Porgy and Bess: A Symphonic Picture is a 1942 orchestral medley arranged by George Gershwin's good friend and sometimes assistant, Robert Russell Bennett, which includes most of the best-known songs from the Gershwin opera Porgy and Bess, although not in the exact order of their appearance. Though the Symphonic Picture is sometimes dismissed as a sequence of the opera's "greatest hits," the first well-known melody, "Summertime," is not heard until nearly seven minutes into the work. While some of the more esoteric parts of the opera are absent, many of the catchier tunes that can be heard in this suite are absent in others, including Gershwin's own Catfish Row Suite, which tended to highlight the more cerebral elements of the work.

== Music ==
The score was prepared at the behest of Fritz Reiner, then conductor of the Pittsburgh Symphony Orchestra and one of Gershwin's most favored conductors (Reiner had hosted Gershwin while leading the Cincinnati Symphony in the 1920s, and gave the second-ever performance of An American in Paris.) Reiner's surviving outline for the work shows that he laid out the order of the excerpts and even keys—a few short sections were transposed, with overall key sequence in mind—almost down to the measure. Reiner aimed for a precisely-24-minute length; it was designed to fit three 78-rpm records (4 minutes per side). Reiner at first considered retaining the solo piano "Jazzbo Brown" sequence. Once he had changed his mind, he did not include Gershwin's piano in his specified instrumentation (in Gershwin's opera, the piano is used primarily to double and reinforce the orchestral texture, rather than in an obbligato role). The actual orchestration in most passages is very closely based on Gershwin's original scoring.

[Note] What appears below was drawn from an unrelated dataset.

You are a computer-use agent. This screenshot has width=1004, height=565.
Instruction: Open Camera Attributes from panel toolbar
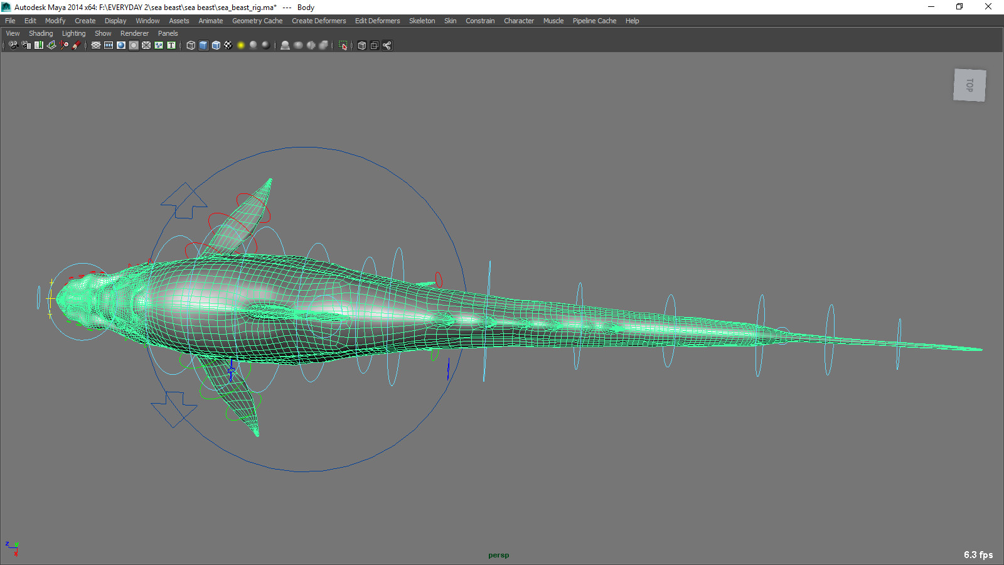click(x=26, y=45)
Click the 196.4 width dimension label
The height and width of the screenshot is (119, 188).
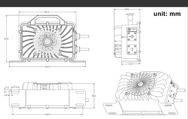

For the 1943 Pittsburgh premiere, Bennett provided this synopsis:
1. Scene in Catfish Row (with peddlers’ calls; Strawberry Woman; Crab Man)

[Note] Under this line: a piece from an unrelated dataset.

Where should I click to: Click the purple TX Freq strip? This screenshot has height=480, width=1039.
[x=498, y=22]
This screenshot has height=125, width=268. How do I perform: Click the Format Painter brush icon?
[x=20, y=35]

2. Opening Act 3 “Clara, Clara” (Requiem)
3. Opening Act 1 (Introduction)
4. Summertime
5. I Got Plenty O’ Nuttin’
6. Storm Music (Hurricane)
7. Bess, You Is My Woman Now
8. The Picnic Party (Oh, I Can't Sit Down)

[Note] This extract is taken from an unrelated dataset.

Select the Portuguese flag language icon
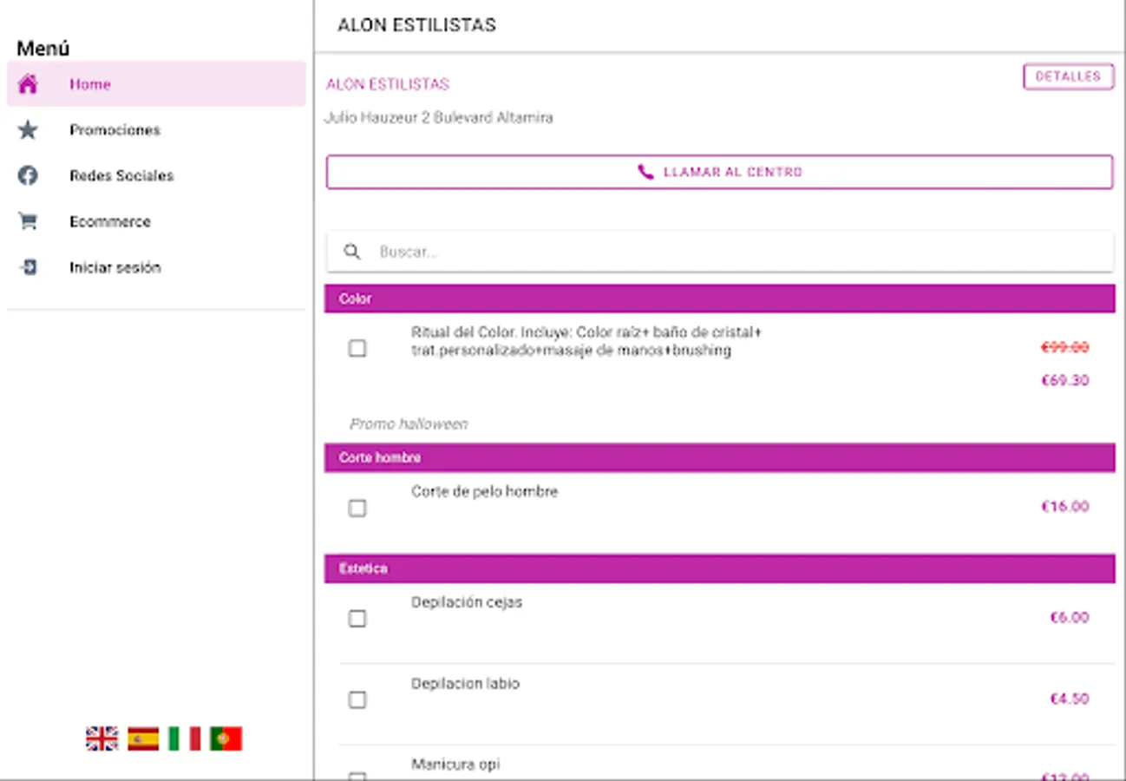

9. There's a Boat Dat's Leavin’ Soon for New York
10. It Ain’t Necessarily So
11. Finale (Oh, Lawd, I'm On My Way)

- italicized words are the titles in Gershwin's original score

Bennett arranged Porgy and Bess: A Symphonic Picture for piccolo, 2 flutes, 2 oboes, English horn, 2 clarinets in B♭, bass clarinet in B♭, 2 alto saxophones in E♭, tenor saxophone in B♭, 2 bassoons; 4 horns in F, 3 trumpets in B♭, 3 trombones (2 tenor, 1 bass), tuba; a percussion section that includes timpani, xylophone, triangle, steel bells, cymbals, tubular bells, glockenspiel, snare drum, bass drum and wood block; banjo, 2 harps and strings.